Basic Concept: When a storage misconfiguration leads to data exposure, the question is which encryption type would have protected the confidentiality of data stored in that misconfigured storage. The three states of data — at rest, in transit, and in use — each require different encryption mechanisms. CompTIA SecAI+ Study Guide covers encryption states and their applicability to AI data protection.
Why D is Correct: Encryption at rest protects data stored in databases, file systems, and storage media by encrypting it so that even if unauthorized parties gain access to the storage through a misconfiguration, the data remains unreadable without the decryption key. Since the exposure resulted from a storage misconfiguration that allowed access to stored data, encryption at rest would have maintained confidentiality of the customer information despite the misconfiguration granting storage access.
Why A is Wrong: Model encryption specifically protects AI model weights and parameters from unauthorized access.
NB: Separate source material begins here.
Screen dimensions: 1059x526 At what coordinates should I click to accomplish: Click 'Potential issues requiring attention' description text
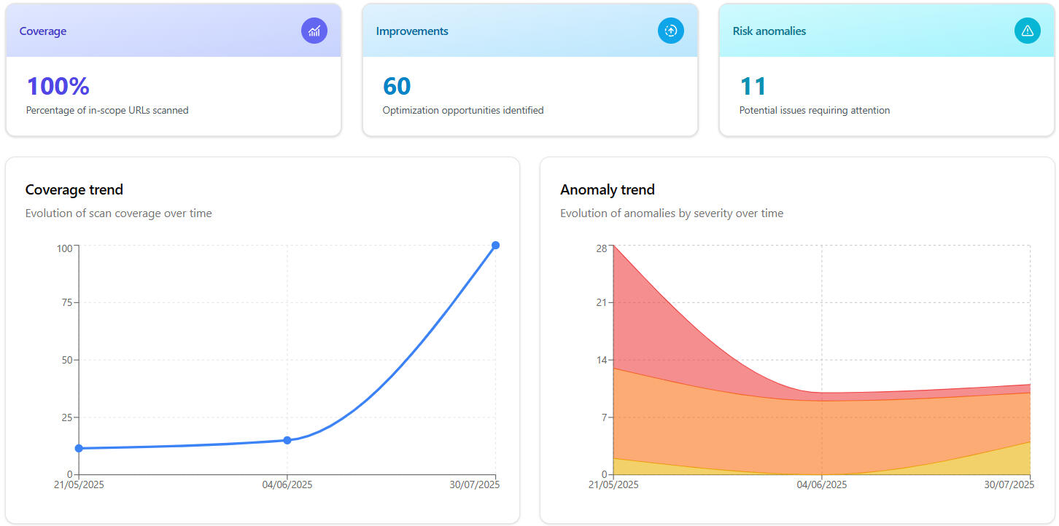tap(815, 111)
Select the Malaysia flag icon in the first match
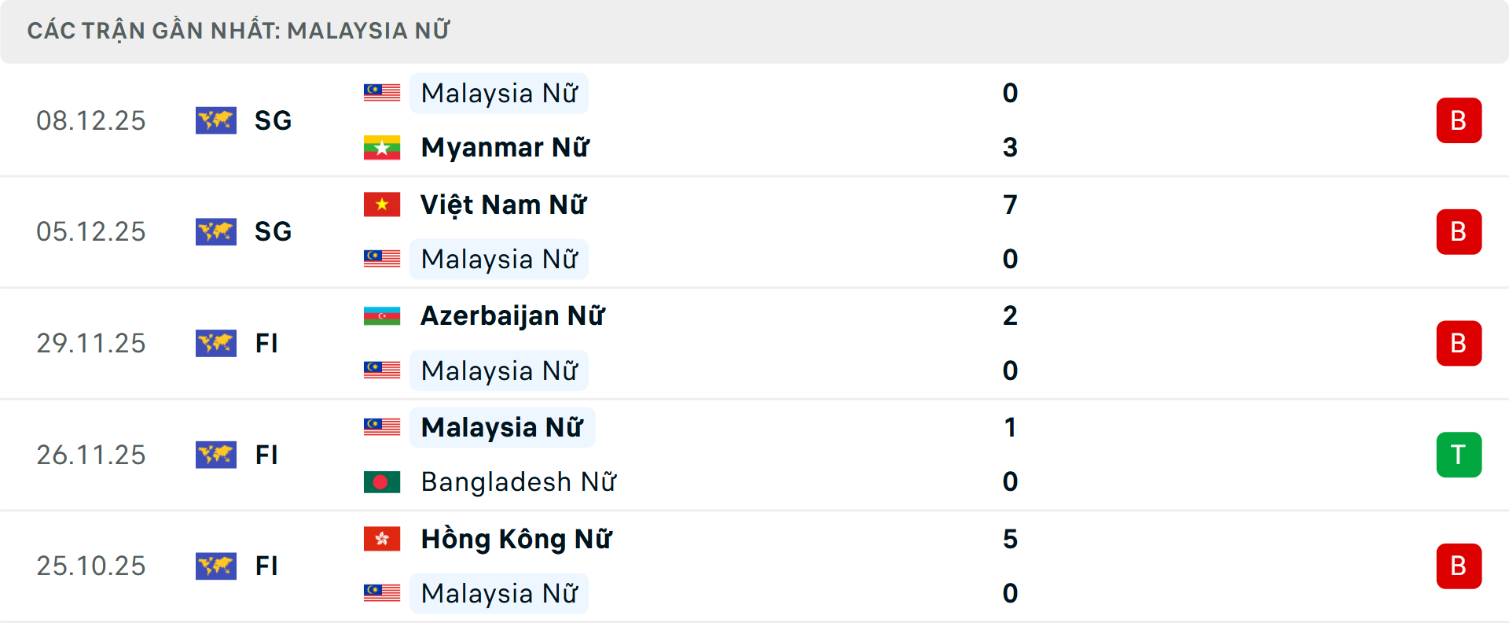Screen dimensions: 1509x623 [382, 92]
It does not protect customer data stored in databases or data stores associated with the AI system.
Why B is Wrong: Encryption in transit protects data moving between components over networks. It does not protect data stored at rest in misconfigured storage that is accessed directly rather than over a network connection.
Why C is Wrong: Encryption in use (homomorphic encryption or confidential computing) protects data while it is being actively processed in memory. It addresses runtime processing security, not the confidentiality of data stored in misconfigured storage that is not currently being processed.